Static analysis tools provide a powerful means to detect security vulnerabilities by specifying queries that encode vulnerable code patterns. However, writing such queries is challenging and requires diverse expertise in security and program analysis. To address this challenge, we present QLCoder - an agentic framework that automatically synthesizes queries in CodeQL, a powerful static analysis engine, directly from a given CVE metadata. QLCode embeds an LLM in a synthesis loop with execution feedback, while constraining its reasoning using a custom MCP interface that allows structured interaction with a Language Server Protocol (for syntax guidance) and a RAG database (for semantic retrieval of queries and documentation). This approach allows QLCoder to generate syntactically and semantically valid security queries. We evaluate QLCode on 176 existing CVEs across 111 Java projects. Building upon the Claude Code agent framework, QLCoder synthesizes correct queries that detect the CVE in the vulnerable but not in the patched versions for 53.4% of CVEs. In comparison, using only Claude Code synthesizes 10% correct queries.

Figures (5)

• Figure 1: A CodeQL query capturing a vulnerability pattern is synthesized by QLCoder from an existing CVE and subsequently reused for regression testing, variant analysis, or patch validation.

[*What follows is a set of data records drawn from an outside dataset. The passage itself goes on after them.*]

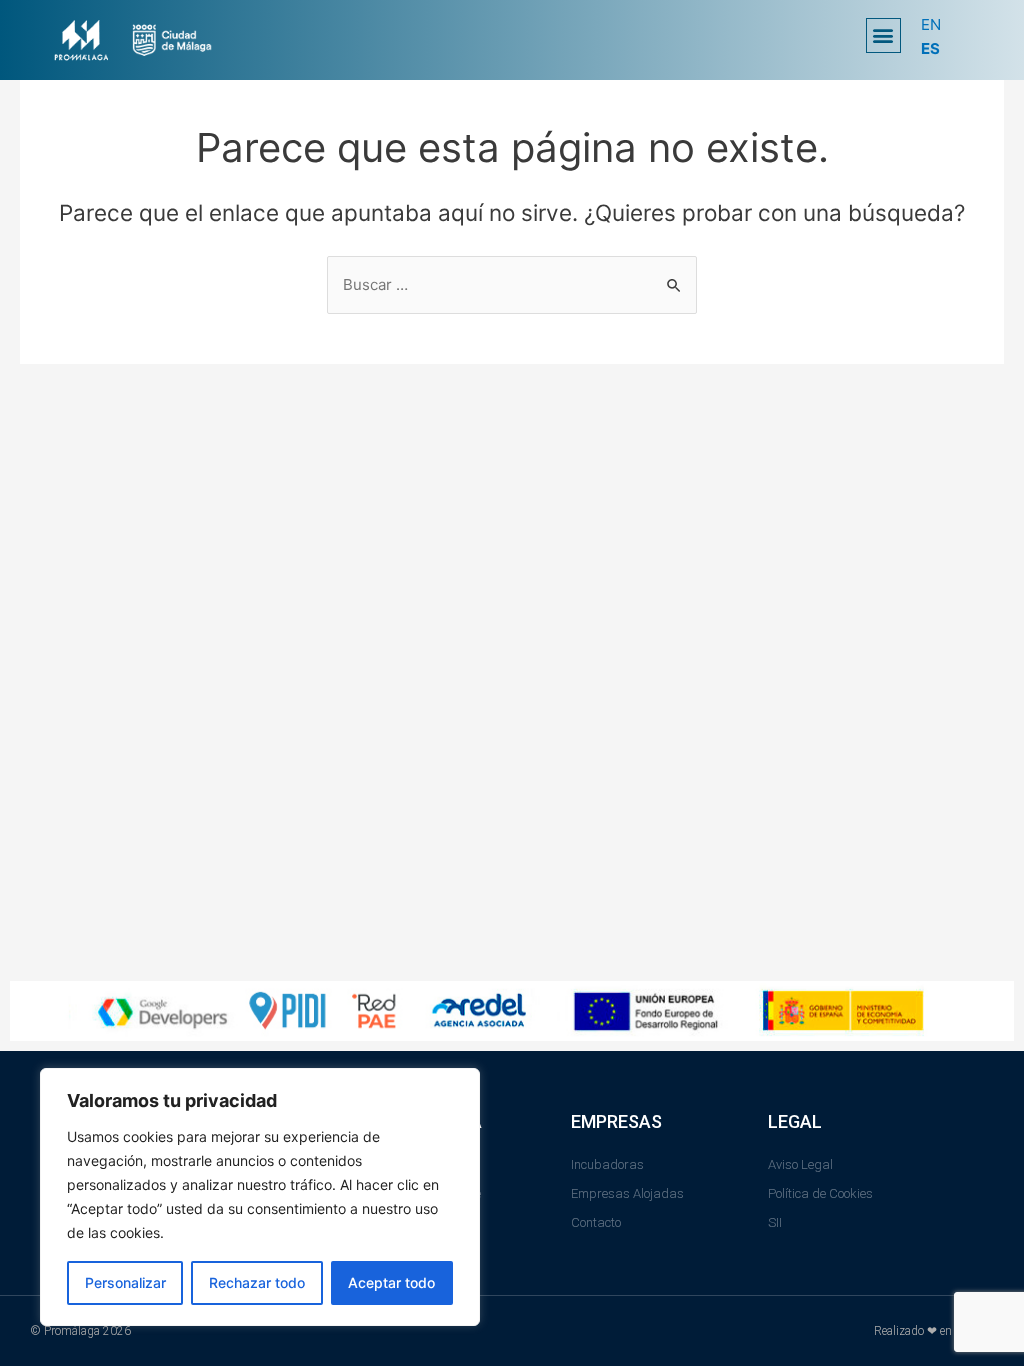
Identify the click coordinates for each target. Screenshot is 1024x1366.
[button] (883, 35)
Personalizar (125, 1282)
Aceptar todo (391, 1282)
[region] (260, 1197)
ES (930, 48)
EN (931, 24)
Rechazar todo (257, 1282)
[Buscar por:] (512, 284)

• Figure 2: Illustration of vulnerability CVE-2025-27136 in repository Robothy/local-s3 which exhibits an XML External Entity Injection weakness (CWE-611). When the XmlMapper is not configured to disable Document Type Definition (DTD), the function readValue may declare additional entities, allowing hackers to inject malicious behavior.
• Figure 3: Overall pipeline of QLCoder's iterative synthesis loop between an agentic query generator and a CodeQL-based validator. The generator uses a vector database and our CodeQL Language Server as tools while the validator produces compilation, execution, and coverage feedback.
• Figure 4: Illustration of example traces of conversation during the synthesis of the query in the motivating example (Figure \ref{['fig:main-example']}). LLM-agent may think, invoke tools that are available in the toolbox, and receive responses from the MCP servers.
• Figure 5: Recall Rate Comparison by CWE Type Across Different Methods (102 CVEs).